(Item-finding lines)
┄┄┄┄┄┄

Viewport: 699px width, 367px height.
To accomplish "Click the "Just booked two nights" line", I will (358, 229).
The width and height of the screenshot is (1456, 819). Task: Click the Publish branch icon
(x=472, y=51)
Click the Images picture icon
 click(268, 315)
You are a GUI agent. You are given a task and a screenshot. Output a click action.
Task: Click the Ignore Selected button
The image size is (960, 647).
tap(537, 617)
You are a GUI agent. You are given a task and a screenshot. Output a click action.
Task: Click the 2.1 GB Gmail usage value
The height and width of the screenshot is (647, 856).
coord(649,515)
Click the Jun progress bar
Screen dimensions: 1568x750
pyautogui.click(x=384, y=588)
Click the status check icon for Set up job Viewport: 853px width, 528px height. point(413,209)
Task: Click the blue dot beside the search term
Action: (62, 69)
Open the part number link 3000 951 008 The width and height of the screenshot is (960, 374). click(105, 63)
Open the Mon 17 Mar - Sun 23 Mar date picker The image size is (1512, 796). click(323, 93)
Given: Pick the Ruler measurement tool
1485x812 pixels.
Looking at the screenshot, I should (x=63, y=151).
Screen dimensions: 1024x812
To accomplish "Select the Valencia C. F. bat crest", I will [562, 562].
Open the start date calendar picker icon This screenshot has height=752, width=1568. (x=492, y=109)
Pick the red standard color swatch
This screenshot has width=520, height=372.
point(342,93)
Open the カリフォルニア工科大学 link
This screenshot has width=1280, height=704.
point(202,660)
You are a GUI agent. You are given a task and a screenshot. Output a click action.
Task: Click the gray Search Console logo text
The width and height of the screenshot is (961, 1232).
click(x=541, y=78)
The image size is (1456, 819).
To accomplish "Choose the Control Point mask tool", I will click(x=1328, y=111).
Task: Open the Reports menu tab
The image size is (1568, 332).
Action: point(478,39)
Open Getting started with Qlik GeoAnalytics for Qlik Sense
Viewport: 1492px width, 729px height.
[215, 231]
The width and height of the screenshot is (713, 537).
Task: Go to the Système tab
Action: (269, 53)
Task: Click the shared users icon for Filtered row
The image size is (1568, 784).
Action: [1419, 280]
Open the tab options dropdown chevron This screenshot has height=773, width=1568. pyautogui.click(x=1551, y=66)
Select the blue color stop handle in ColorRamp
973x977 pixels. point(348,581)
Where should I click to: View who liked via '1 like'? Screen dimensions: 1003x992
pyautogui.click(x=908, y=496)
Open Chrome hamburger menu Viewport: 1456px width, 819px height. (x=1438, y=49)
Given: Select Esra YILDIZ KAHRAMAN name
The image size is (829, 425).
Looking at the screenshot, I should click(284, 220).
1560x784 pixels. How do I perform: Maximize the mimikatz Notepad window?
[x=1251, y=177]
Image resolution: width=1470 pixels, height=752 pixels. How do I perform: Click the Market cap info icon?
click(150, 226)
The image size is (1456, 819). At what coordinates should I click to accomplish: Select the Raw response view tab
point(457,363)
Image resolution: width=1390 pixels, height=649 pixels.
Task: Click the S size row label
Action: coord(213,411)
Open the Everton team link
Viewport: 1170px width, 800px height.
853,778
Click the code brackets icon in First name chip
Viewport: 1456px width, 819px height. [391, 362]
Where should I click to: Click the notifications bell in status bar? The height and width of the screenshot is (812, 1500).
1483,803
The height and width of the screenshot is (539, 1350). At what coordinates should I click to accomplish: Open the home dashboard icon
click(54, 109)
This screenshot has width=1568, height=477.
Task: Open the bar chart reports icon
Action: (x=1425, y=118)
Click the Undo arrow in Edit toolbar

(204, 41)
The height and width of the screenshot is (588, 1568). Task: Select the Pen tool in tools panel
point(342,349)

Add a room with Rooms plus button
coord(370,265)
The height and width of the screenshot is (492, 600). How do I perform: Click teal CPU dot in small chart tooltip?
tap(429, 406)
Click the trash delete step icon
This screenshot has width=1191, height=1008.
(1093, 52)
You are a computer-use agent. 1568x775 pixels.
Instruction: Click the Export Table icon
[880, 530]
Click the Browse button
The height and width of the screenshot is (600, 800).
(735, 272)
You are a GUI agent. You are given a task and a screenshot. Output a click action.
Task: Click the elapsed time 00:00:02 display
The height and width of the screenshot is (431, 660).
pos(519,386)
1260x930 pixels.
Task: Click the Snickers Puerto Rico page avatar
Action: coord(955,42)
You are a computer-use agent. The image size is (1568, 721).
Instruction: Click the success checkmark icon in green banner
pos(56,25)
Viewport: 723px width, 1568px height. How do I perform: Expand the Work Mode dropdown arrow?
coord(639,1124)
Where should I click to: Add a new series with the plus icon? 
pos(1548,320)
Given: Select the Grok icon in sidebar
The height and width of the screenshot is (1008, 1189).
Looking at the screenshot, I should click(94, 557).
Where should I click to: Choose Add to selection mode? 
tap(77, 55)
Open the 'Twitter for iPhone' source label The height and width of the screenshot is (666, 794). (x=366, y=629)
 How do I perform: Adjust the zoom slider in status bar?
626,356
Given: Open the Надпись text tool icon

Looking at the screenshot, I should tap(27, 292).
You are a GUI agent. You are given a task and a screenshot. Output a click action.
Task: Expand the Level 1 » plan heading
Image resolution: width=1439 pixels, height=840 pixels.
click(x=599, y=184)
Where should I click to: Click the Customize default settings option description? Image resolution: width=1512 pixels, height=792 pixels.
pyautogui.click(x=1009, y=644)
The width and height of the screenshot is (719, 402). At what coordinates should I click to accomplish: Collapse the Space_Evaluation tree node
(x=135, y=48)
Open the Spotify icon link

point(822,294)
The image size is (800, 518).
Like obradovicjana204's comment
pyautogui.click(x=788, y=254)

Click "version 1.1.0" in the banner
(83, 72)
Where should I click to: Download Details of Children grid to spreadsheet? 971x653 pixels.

┄┄┄┄┄┄

#### TASK
Return every line above that contains the string "blue", matching case exactly.

#### ANSWER TO THE PROBLEM
Task: Click the blue dot beside the search term
Select the blue color stop handle in ColorRamp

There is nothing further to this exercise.